La decisión reconfigura por completo una división que parecía cerrada. Crawford anunció oficialmente su retiro el 16 de diciembre, luego de mantener un récord perfecto de 42-0 y de haber conquistado los cuatro títulos del supermedio en septiembre, cuando derrotó por decisión unánime a Canelo en el Allegiant Stadium. Aquella pelea no solo modificó el panorama de la categoría, también dejó secuelas físicas y deportivas en el pugilista tapatío.
Ante la vacante, la FIB actuó con rapidez y ordenó un combate entre sus mejores clasificados disponibles. En un extremo aparece Osleys Iglesias, invicto con marca de 14-0 y 13 nocauts, actual número uno del organismo. En el otro, Canelo Álvarez, con récord de 63-3-2 y 39 nocauts, ubicado en el tercer puesto, con el segundo lugar desierto. La orden fue confirmada por Camille Estephan, promotor del cubano, quien señaló públicamente que la FIB autorizó el cruce Iglesias vs Canelo.
Sin embargo, el escenario deportivo dista de ser sencillo. Álvarez viene de una cirugía en el codo izquierdo realizada a finales de octubre, situación que alteró cualquier plan de regreso inmediato. Antes de la intervención se hablaba de un retorno a principios de año, incluso en febrero, pero ese panorama luce hoy complicado. Mayo tampoco aparece como una opción cercana y el horizonte más realista apunta al segundo semestre, con septiembre como fecha natural por el fin de semana de la Independencia de México.
La división, abierta y en movimiento
Este desfase coloca a Canelo ante un dilema.
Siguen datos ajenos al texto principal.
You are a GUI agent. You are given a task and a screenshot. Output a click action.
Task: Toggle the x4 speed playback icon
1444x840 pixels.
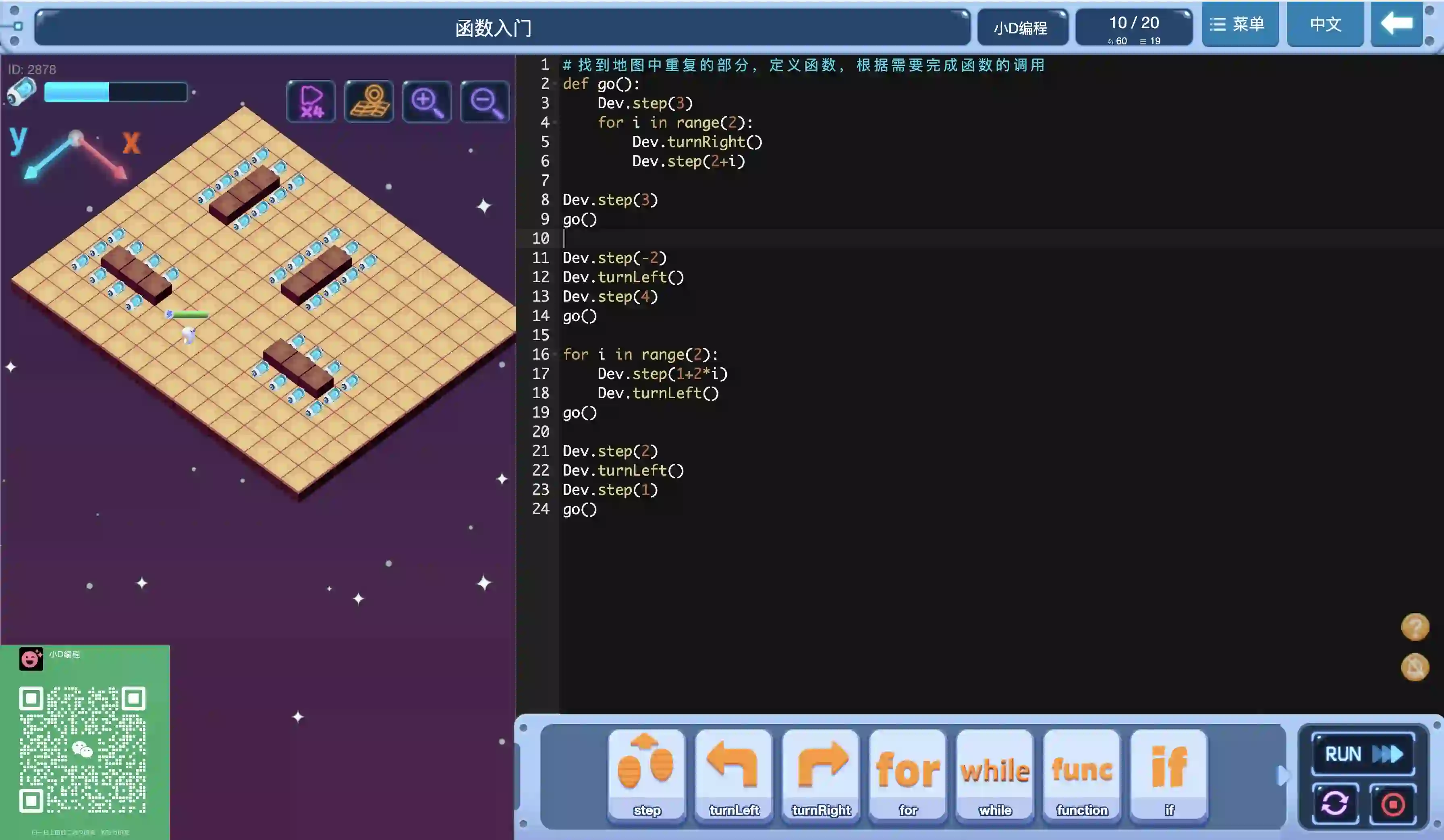click(x=311, y=102)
Iglesias representa una pelea de alto riesgo y bajo beneficio mediático para un boxeador que ha sido dos veces campeón indiscutido del supermedio y que, pese a su derrota reciente, se mantiene como número uno de la división en el ranking de The Ring. El cubano reforzó su estatus en septiembre al noquear en el octavo asalto a Vladimir Shishkin, actuación que lo colocó en el radar principal sin haber encabezado aún grandes carteleras.
El plan inicial de Álvarez era comenzar el año con la mira puesta en una revancha ante Crawford, una pelea con sentido deportivo y comercial tras el combate de septiembre. El retiro del estadunidense cerró esa puerta de inmediato y transformó la espera estratégica en una carrera contra el tiempo.
Si Canelo decide no entrar en negociaciones, la FIB continuará con su lista de clasificados. Jaime Munguía figura en el cuarto puesto, mientras que Callum Simpson aparece en el quinto, aunque el británico viene de ser detenido por Troy Williamson el pasado 20 de diciembre, un resultado que también condiciona el panorama.
Para Saúl Álvarez, el arranque del año no concede tregua: derrota reciente, lesión, planes truncados por un retiro inesperado y ahora una orden mandatoria con fecha límite. El boxeo no se detiene y la respuesta que llegue el 3 de enero definirá no solo su agenda inmediata, sino el camino para intentar volver a la cima del peso supermedio en una división que, de pronto, quedó sin rey.